- **AIM OF THE EXERCISE**
Copy out the material word for word, beginning with its first line and ending with the line that contains "(x=963, y=428)". Leave the pictures out of your copy.
*** RECORDS TO USE ***
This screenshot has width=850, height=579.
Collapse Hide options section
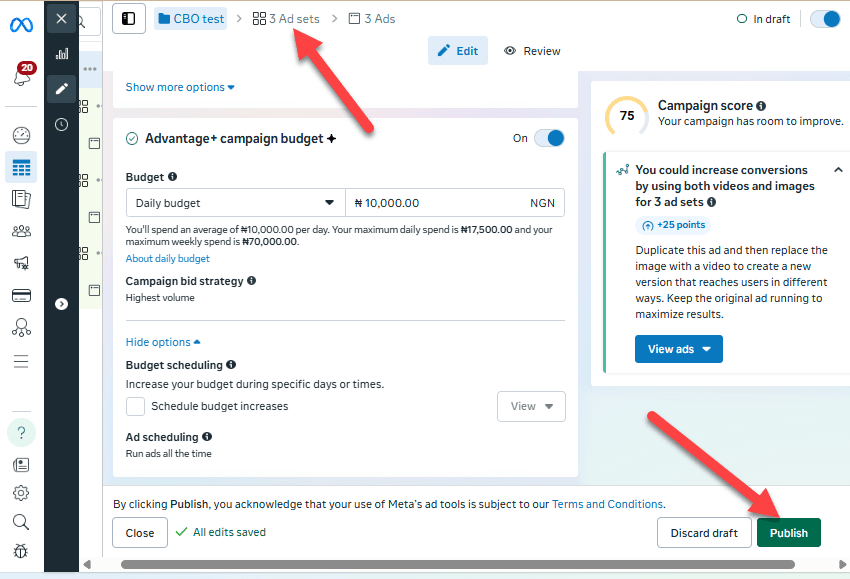(x=163, y=342)
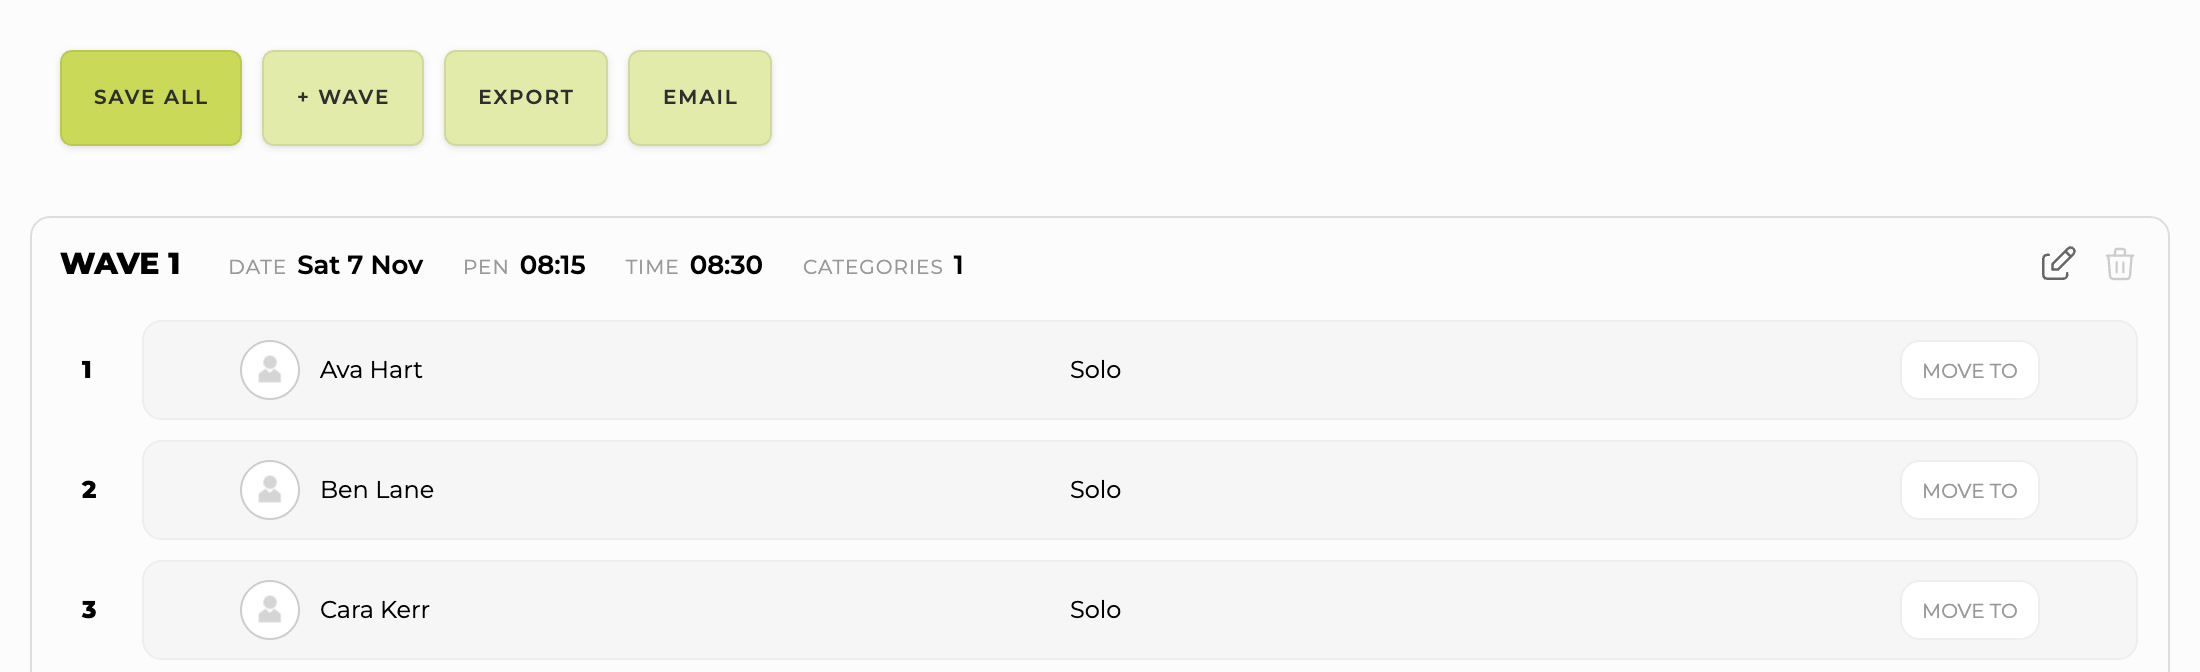This screenshot has height=672, width=2200.
Task: Open Move To for Ava Hart
Action: [x=1970, y=370]
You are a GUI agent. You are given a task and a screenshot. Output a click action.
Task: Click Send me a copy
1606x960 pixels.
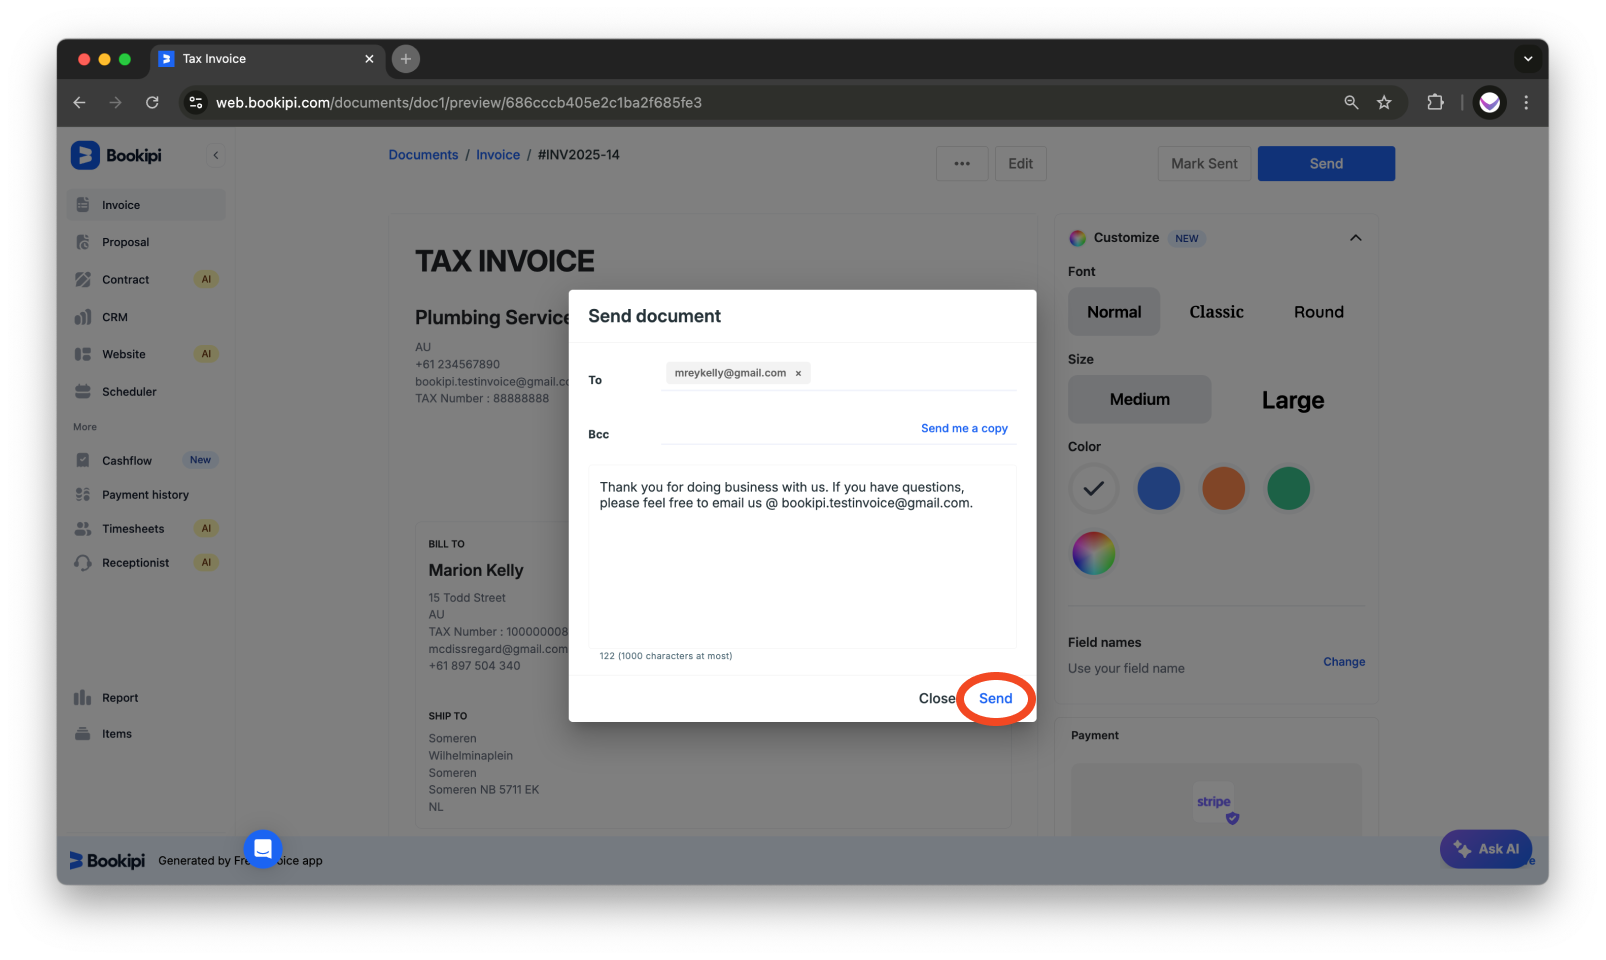(x=963, y=428)
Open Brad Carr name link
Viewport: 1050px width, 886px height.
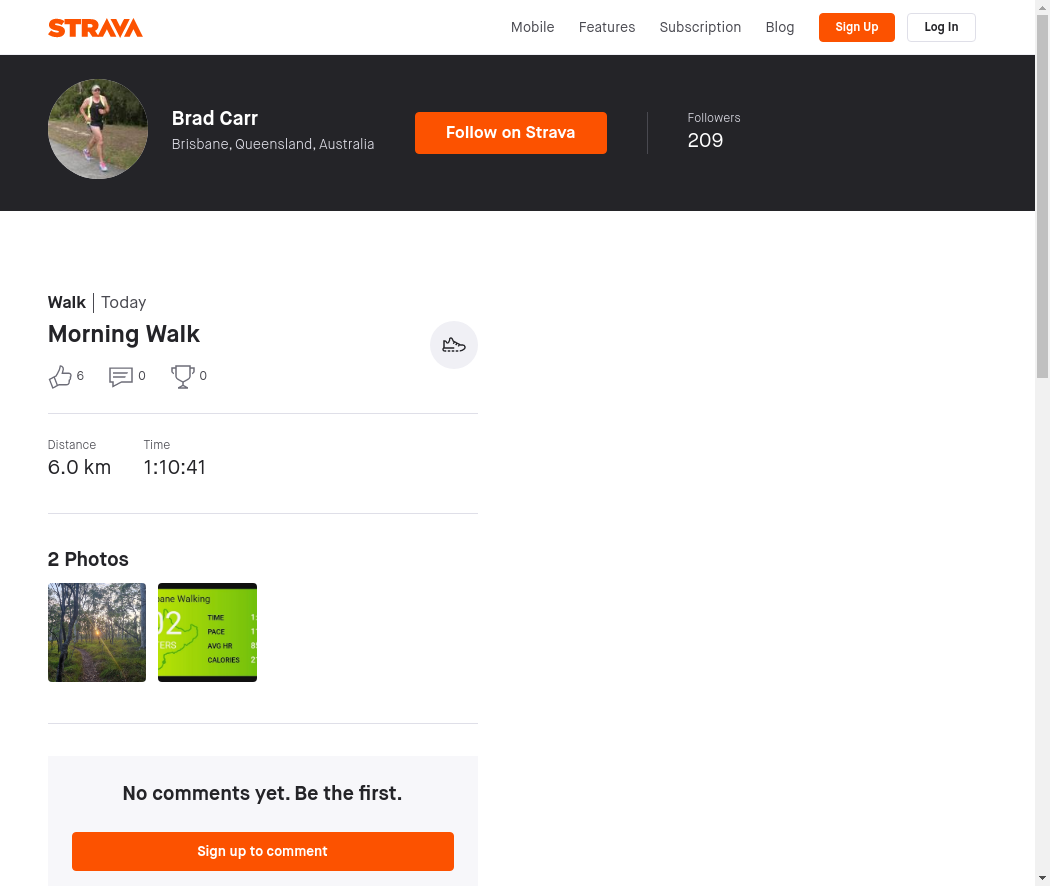[x=214, y=119]
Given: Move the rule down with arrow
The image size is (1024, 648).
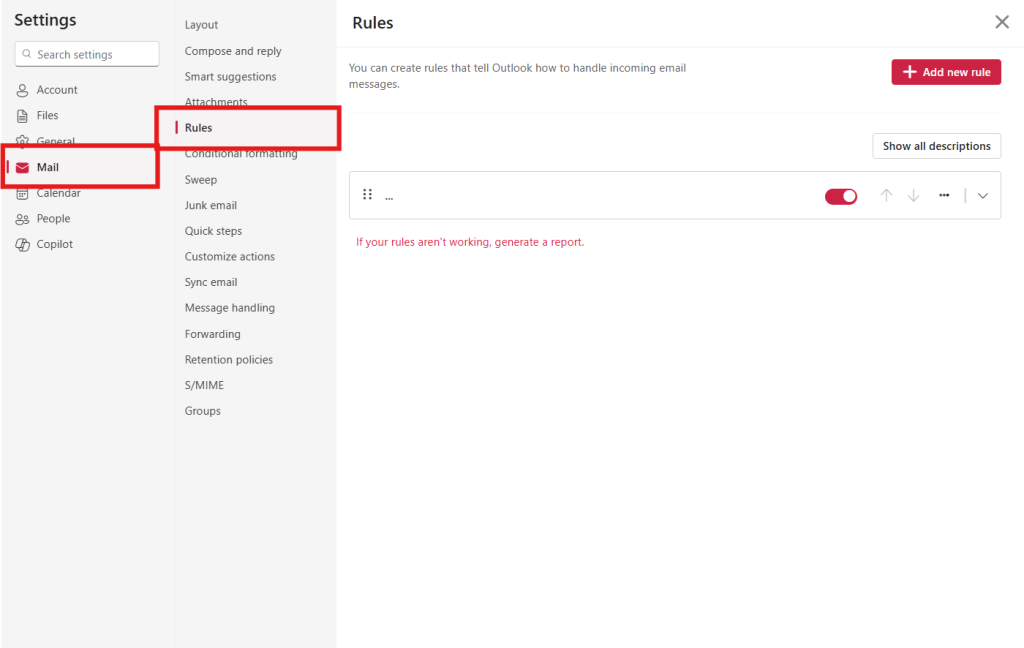Looking at the screenshot, I should pos(913,196).

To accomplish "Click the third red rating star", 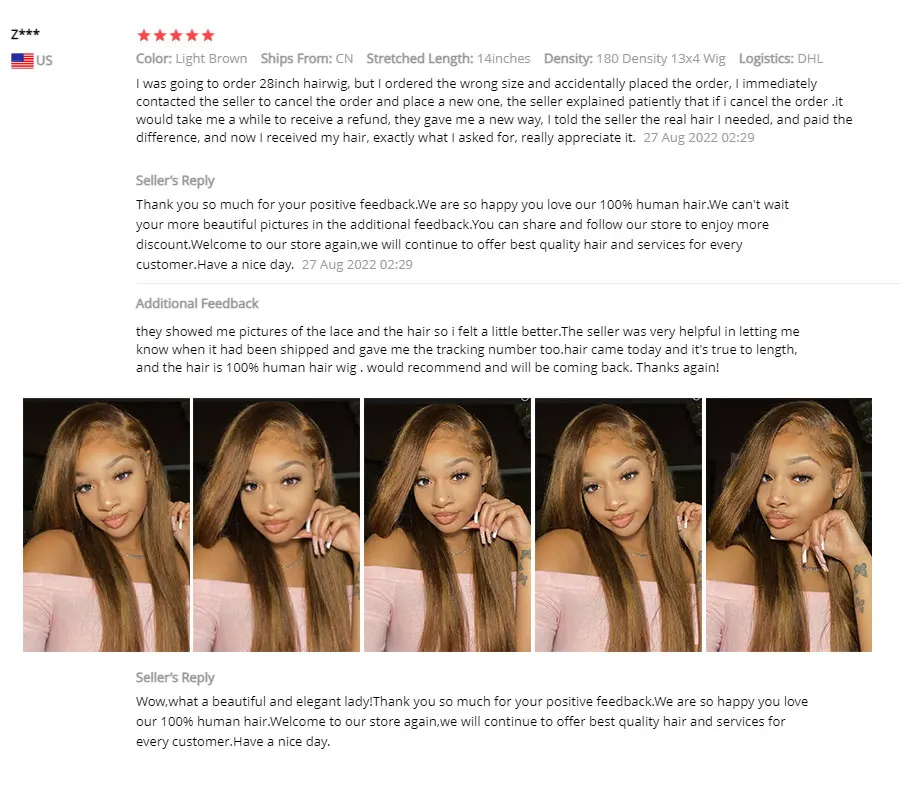I will 176,36.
***
- **REPLY TO THE EXERCISE**
This screenshot has width=850, height=579.
Collapse Hide options section
(x=163, y=342)
This screenshot has height=672, width=2200.
Task: Open Move To for Ava Hart
Action: [x=1970, y=370]
You are a GUI agent. You are given a task and a screenshot. Output a click action.
Task: Click Send me a copy
1606x960 pixels.
(x=963, y=428)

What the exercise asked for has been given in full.